Managers supervise, but without ultimate liability

In addition to reviewing documents, the responsibilities of the appointed office manager include:

  • oversight and supervision of day-to-day operations of all licensed activities in the real estate branch or division [Calif. Business and Professions Code §10164(a)];
  • supervising the on-the-job activities of employed licensees; and
  • managing unlicensed clerical staff employed in the branch office or division. [See RPI Form 507]

An office manager also assumes obligations for any sanctions and disciplinary actions by the DRE for their failure to properly supervise the activities of licensees and administrative employees on behalf of the employing broker. [Bus & P C §10164(b)]

When employing a licensee to carry out a broker’s responsibility for the oversight and management of their licensed and unlicensed staff, a written and signed agreement is necessary. [Bus & P C §10164(c); See RPI Form 510]

However, while an office manager carries out the duty to supervise employees, the employing broker retains overall supervisorial responsibility. An employing broker’s duty to supervise cannot be entirely delegated to others. Thus, the employing broker needs to periodically audit and review the actions of an office manager, and in turn, each employee. [DRE Regs. §2725]

Besides the administrative tasks assigned to an office manager, their primary responsibility is to review all correspondence and documents made or received by employed agents. The actions of a sales agent or broker-associate, as well as other administrative employees, are considered to be acts performed on behalf of their employing broker. Agents are always classified as agents of the agent — their employing broker.  [Calif. Civil Code §2079.13(b)]

Appointing a branch office manager

Licensees who may not be employed as an office manager include individuals who:

  • hold a restricted DRE license;
  • have been debarred by the DRE; or
  • are salespersons with less than two years of full-time real estate experience within the past five years prior to the appointment. [Bus & P C §10164(d)]

Employing brokers use the Office Manager Employment Agreement published by RPI (Realty Publications, Inc.) when employing a licensee as an office manager for their broker operations.

The agreement establishes the appointed licensee’s:

  • duties as the office manager; and
  • fee schedule for their compensation. [See RPI Form 510]

On employing an office manager, employing brokers are required to notify the DRE by preparing and filing the Branch or Division Manager Appointment form provided by the DRE. [See RE 242]
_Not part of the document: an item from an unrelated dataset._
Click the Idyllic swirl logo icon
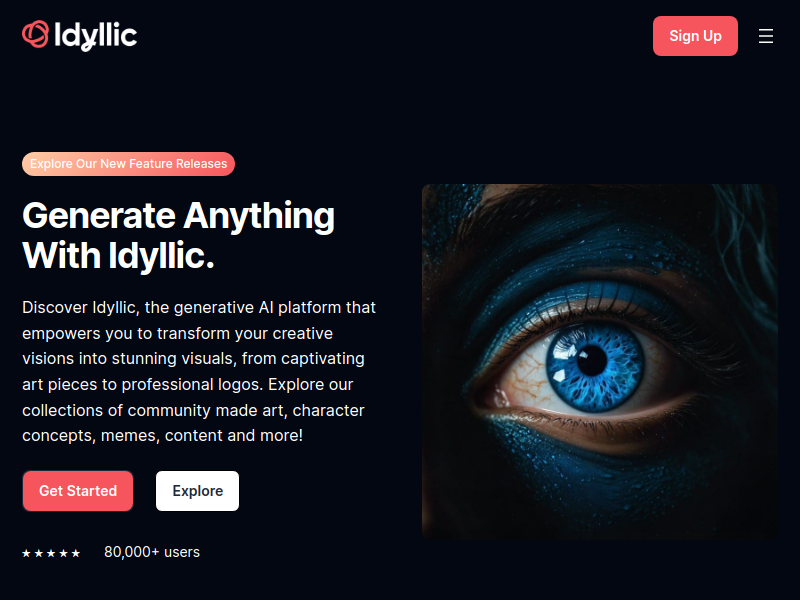Screen dimensions: 800x600 pyautogui.click(x=36, y=34)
Likewise, on termination or change in the appointment of an office manager,  brokers are to promptly notify the DRE in writing by filing the Branch or Division Manager Appointment form. [See RE 242]

Failure to supervise

An office manager is a DRE-licensed employee who is authorized to represent the broker. Like a sales agent or broker-associate, the office manager represents the broker in dealings with members of the public as well as the broker’s employees. [DRE Regs. §2724]

The office manager owes their employing broker a duty to supervise all operations of the branch or division they manage. In turn, the employing broker is responsible for any breach in agency duty caused by the office manager’s failure to supervise agents and intercept and correct errors or omissions.
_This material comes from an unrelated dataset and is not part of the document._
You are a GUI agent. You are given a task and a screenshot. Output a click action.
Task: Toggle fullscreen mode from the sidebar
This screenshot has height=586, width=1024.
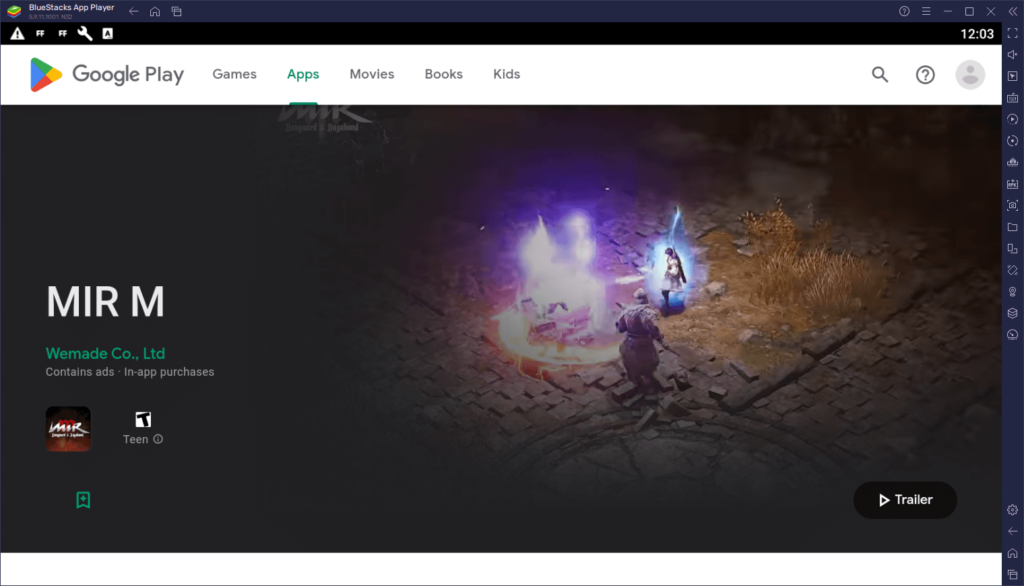1013,33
Thus, the office manager indemnifies the employing broker for losses caused by their failure to properly supervise employees and their work product. [Walters v. Marler (1978) 83 CA3d 1]

However, an office manager is also subject to disciplinary action by the DRE when they fail to properly supervise licensed activity of employees in the office they manage. In these cases, the DRE may suspend or revoke the manager’s license. [Bus & P C §§10164(b), 10165]

While most supervisory responsibilities may be assigned to an office manager, the agency duty the broker owes clients in transactions handled by employees may not be delegated to others. Agency obligations to members of the public may not be avoided. [Barry v. Raskov (1991) 232 CA3d 447]

This article was originally published March 2016, and has been updated.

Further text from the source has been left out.